---------- Selected text

Judge: No allergy risk proven for Ohio execution
Condemned killer Darryl Durr waited too long to raise the issue of an allergy
COLUMBUS, Ohio — An inmate scheduled to die next week for raping and strangling a 16-year-old girl has failed to present enough evidence of an allergy to anesthesia that could affect the execution, a federal judge ruled Friday.
Condemned killer Darryl Durr waited too long to raise the issue of an allergy and then relied mainly on speculation to ask for time to investigate, said U.S. District Judge Gregory Frost.
"Durr presents this court with an unproven allergy that might have an unknown effect on his execution and asks for time to fill in details that may or may not rise to the level of demonstrating a likelihood of success," Frost wrote in the afternoon ruling.
"Speculation is not evidence, however," Frost said.
Durr's attorneys immediately appealed the judge's ruling and a second ruling rejecting Durr's request for more DNA testing.
In an unusual legal maneuver, Durr is arguing that no one knows how his body will react if state officials are allowed next week to inject him with the one lethal drug they now use. But the state, quoting a medical expert, also said there is no proof that an allergic reaction would occur before Durr was already deeply unconscious from the drug.

--------------------

Work instructions →
1 - Rewrite the paragraph of the article on the Ohio execution ruling that begins "In an unusual legal maneuver" as a shorter version that keeps its main facts.
2 - Answer these questions using the article on the Ohio execution ruling:
(a) What is the name and title of the judge who issued the ruling?
(b) For what crime was Darryl Durr scheduled to die?
(c) Besides the allergy ruling, what other ruling did Durr's attorneys appeal?
The entries that follow come from a separate source, not from the article on the Ohio execution ruling.

---------- Record excerpts

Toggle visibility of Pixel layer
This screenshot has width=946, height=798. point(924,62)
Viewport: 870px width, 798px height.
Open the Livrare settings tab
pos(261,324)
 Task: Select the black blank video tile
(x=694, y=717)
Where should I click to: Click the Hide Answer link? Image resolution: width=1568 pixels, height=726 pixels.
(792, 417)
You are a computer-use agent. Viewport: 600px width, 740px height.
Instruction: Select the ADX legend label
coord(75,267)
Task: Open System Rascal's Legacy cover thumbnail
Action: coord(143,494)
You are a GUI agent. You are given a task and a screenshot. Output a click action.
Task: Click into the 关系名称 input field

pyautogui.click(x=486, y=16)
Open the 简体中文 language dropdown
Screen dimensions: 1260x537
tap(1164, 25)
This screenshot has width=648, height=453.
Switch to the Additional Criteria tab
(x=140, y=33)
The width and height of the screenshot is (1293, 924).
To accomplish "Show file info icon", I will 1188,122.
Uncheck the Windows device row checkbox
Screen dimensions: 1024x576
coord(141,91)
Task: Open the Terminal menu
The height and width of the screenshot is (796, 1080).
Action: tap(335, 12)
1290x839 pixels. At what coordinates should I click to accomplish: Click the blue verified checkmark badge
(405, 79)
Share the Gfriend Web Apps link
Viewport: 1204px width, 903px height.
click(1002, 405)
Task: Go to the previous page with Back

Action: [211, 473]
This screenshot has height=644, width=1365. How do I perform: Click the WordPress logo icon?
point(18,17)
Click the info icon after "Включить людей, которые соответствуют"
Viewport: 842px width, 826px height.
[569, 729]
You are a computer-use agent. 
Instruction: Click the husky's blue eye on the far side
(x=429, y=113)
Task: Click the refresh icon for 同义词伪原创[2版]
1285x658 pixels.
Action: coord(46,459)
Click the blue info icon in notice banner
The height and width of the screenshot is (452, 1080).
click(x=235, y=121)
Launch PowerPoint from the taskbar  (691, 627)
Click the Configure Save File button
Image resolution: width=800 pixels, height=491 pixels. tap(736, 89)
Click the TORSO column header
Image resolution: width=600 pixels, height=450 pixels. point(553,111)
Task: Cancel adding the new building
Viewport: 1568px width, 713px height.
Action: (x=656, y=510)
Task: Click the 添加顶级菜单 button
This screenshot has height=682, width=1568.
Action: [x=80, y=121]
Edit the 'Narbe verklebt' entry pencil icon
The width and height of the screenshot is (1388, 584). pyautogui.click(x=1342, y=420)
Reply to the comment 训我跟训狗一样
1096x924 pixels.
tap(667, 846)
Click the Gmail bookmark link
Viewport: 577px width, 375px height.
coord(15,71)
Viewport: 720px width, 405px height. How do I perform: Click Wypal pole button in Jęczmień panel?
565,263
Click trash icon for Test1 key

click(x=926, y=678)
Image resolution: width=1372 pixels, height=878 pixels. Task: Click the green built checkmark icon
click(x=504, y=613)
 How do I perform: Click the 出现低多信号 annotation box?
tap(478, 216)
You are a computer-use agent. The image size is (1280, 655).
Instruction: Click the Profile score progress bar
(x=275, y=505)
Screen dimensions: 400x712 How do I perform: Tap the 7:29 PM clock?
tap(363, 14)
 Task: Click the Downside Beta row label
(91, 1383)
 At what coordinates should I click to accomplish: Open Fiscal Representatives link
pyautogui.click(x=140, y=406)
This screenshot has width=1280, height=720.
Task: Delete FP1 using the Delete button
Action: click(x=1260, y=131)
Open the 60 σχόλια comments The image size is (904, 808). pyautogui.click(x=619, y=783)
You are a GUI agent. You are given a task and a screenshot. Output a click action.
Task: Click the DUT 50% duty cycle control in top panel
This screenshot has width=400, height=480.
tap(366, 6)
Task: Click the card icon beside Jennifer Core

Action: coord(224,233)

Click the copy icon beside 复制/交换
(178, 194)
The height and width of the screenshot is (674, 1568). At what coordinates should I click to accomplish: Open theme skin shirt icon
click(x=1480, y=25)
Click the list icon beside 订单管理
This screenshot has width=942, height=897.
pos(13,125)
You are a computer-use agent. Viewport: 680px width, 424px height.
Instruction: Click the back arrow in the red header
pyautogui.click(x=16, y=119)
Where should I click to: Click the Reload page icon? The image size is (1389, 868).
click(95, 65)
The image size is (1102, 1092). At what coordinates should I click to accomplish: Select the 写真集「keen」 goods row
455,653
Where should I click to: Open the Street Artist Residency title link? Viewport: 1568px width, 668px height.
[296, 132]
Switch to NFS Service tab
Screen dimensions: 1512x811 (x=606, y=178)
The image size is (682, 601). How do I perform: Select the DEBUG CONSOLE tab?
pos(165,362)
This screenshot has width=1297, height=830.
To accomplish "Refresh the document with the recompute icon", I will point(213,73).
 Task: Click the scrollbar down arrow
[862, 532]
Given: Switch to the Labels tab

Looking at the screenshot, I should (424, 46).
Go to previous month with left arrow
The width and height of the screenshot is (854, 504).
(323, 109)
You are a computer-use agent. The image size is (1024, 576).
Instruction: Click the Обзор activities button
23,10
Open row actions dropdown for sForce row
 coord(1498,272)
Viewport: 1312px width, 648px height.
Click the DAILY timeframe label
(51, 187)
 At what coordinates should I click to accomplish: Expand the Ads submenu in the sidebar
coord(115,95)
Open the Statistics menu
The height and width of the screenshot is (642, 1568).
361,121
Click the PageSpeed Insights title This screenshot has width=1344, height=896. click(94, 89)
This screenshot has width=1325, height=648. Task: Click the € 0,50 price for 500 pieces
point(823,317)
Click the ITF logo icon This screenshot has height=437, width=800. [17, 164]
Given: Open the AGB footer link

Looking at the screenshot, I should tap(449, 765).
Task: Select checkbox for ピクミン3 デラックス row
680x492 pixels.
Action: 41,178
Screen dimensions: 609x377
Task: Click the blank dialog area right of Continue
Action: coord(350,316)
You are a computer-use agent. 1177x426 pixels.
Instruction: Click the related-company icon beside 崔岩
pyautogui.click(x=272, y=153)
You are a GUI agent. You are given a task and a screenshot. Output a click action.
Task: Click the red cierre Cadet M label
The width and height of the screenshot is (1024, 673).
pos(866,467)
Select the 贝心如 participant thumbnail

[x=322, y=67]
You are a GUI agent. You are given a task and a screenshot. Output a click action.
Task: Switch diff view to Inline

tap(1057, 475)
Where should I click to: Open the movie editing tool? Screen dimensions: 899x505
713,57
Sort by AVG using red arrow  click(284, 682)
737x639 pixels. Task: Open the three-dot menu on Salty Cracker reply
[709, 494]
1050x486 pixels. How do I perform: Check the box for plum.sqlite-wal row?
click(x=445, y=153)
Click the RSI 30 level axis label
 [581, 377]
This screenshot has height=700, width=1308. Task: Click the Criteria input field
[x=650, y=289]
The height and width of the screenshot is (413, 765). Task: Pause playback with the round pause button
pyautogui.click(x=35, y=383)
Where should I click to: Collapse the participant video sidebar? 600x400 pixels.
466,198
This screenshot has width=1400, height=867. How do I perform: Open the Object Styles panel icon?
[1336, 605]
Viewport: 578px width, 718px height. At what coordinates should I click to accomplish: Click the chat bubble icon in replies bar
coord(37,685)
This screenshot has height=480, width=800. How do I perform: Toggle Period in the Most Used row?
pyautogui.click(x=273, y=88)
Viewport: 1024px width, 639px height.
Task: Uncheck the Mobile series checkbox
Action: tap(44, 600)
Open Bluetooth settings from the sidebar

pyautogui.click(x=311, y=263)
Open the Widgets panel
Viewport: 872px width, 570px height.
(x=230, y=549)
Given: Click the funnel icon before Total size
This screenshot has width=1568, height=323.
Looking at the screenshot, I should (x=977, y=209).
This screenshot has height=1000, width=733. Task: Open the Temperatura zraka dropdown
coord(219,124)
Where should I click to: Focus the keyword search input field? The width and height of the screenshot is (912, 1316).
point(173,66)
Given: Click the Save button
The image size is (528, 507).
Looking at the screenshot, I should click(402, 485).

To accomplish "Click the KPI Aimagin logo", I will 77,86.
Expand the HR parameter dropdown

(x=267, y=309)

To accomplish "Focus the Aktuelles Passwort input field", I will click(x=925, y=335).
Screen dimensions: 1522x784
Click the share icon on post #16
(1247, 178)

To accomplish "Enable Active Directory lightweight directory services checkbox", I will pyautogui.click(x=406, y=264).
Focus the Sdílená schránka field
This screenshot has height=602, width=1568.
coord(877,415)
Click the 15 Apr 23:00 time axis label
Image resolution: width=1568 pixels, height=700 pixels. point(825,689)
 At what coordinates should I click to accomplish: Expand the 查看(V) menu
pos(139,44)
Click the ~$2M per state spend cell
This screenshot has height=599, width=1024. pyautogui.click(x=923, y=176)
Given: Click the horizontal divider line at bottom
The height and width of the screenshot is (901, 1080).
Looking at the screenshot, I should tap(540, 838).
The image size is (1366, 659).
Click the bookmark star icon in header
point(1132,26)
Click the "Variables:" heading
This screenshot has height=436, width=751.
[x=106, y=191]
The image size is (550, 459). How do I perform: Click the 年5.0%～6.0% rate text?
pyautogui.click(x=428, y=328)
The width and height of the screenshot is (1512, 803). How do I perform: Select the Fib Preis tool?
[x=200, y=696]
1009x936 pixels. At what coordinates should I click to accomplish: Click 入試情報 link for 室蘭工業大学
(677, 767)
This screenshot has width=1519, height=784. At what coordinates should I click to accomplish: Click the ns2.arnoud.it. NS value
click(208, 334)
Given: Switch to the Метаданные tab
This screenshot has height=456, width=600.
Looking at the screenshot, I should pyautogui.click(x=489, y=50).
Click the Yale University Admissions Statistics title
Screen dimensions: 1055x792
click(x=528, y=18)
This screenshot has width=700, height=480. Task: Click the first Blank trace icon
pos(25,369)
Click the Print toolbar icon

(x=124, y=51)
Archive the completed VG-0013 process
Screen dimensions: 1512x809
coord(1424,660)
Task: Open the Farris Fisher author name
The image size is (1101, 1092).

--------------------

Your written answers →
1 - Durr argues that no one knows how his body will react to the single lethal drug the state now uses. Citing a medical expert, the state counters that there is no proof an allergic reaction would occur before he was already deeply unconscious from the drug.

2 -
(a) U.S. District Judge Gregory Frost
(b) Raping and strangling a 16-year-old girl
(c) A ruling rejecting Durr's request for more DNA testing